B started having problems at this point and I gave up the search, my son needed my full attention. He had stopped talking and was no longer toilet trained. I brought my concerns of autism to our doctor, he told me there was nothing wrong and all my son needed was a good spanking every now and then. Before I left the office I had our records transferred to a new doctor.
I continued to push for help for my son, something wasn't right and I knew it. Through the help of the local head start I was able to get testing for B after months of fighting. I remember the day the diagnosis came back. We were called to come into the local early intervention preschool. Sitting in the little chairs surrounding a table made for three year olds we were told our beautiful boy had autism. I remember my hands going numb and the room started spinning. I thought I was going to pass out.
The next couple of weeks are a blur of all sorts of emotions. I continued to feel faint and almost passing out several times. I didn't even think I might be pregnant until my boss mentioned it. I had already put in my two weeks notice at work to spend the summer getting B the services he needed.
Re: The Past Does Not Define Us startingover: We knew the doctors had been wrong, and were using birthcontrol, I had an appointment scheduled with the dr to discuss permanent options. Two forms of bc weren't enough to stop me from getting pregnant again.
I was in shock, a newly diagnosed child with autism and another on the way. We were in the process of buying a house from my parents when they betrayed me in the worst way. The kids were staying with them while we moved into the new place. We wanted the kids to start the new school year in the proper school district.
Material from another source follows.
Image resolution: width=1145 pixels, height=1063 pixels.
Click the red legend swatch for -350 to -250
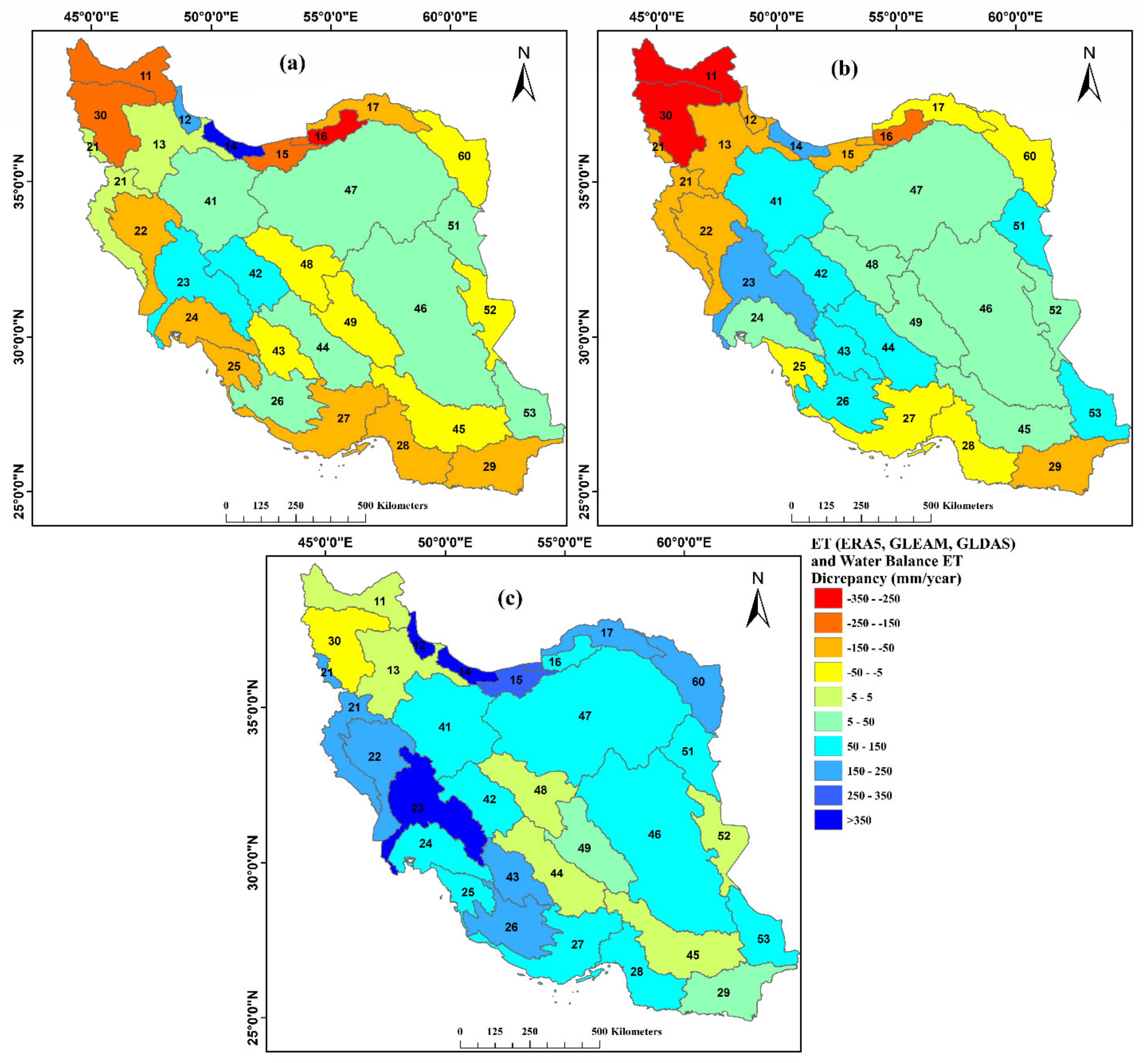(x=828, y=598)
The only thing we asked was that my brother have no contact with the kids.
R called me the second morning and whispered into the phone that he had shown up the night before and was asleep on the couch now. I told her to go to school like nothing was wrong and we would be there to pick her up when she got out. When confronted, my parents out and out lied to him being there. We didn't speak to them for over a year and backed out on the house.
Both kids had nightmares for weeks. B would wake up in the middle of the night screaming uncle. I had put R in counseling to help her deal and try to find out what happened. No charges could be filed until we knew the truth. She would never say, but said she found B hiding behind a chair in the middle of the night crying. By the time her baby brother was born, it was behind her. She wanted me to call my parents so they could get together for play date, but I wouldn't allow it.
After J was born I started getting hang up calls during the day while I was alone. I recognized the name on the caller id, but couldn't place it. Two weeks after they started I found out it was one of my brother's old friends that he was staying with. Somehow he had found out I had the baby and our home number even though it was unlisted.
Re: The Past Does Not Define Us newts: Oh Starting that is a terrible childhood and the worst thing about your childhood is that you had no control over it, the best thing about being an adult is you have full control over you and what you will accept and what you will not! That type of behaviour is unacceptable and you have a chance now in your adult years to right the wrongs of the past if (or, if) you do have a family of your own.